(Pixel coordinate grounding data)
[Start of Attachment]

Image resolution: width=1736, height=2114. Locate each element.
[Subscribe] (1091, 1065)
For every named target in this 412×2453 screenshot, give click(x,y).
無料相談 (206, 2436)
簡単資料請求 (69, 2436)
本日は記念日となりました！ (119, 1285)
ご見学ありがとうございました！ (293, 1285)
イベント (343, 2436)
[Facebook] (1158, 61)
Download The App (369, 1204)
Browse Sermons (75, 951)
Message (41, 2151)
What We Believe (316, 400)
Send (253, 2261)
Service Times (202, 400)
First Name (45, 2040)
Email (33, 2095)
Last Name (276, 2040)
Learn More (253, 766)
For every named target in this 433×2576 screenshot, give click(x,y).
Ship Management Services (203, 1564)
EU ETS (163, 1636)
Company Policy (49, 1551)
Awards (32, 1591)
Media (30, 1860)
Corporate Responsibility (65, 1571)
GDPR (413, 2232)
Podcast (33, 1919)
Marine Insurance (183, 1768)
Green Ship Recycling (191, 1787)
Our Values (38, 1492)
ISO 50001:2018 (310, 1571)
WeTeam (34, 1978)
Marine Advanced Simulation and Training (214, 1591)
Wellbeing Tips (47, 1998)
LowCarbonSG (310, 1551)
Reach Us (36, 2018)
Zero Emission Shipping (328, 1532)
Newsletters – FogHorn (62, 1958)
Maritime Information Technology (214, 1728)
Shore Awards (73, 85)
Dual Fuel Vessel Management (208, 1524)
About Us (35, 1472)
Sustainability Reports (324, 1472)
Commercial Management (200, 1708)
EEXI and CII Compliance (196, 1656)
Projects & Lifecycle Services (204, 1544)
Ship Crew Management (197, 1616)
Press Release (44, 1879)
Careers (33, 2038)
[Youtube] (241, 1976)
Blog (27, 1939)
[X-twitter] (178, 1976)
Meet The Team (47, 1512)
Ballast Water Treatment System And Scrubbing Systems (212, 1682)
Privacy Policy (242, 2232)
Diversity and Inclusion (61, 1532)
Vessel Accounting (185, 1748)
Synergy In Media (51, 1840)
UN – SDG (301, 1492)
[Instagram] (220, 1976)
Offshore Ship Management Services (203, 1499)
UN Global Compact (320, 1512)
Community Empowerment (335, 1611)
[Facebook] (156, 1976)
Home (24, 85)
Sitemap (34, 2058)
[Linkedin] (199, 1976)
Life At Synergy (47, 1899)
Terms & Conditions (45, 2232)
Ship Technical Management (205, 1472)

[End of Attachment]

**HOW TO COMPLETE THIS TASK:** For the word "Services", please count the lines in the data where it appears and respond with the number only.

**OUTPUT BELOW:** 3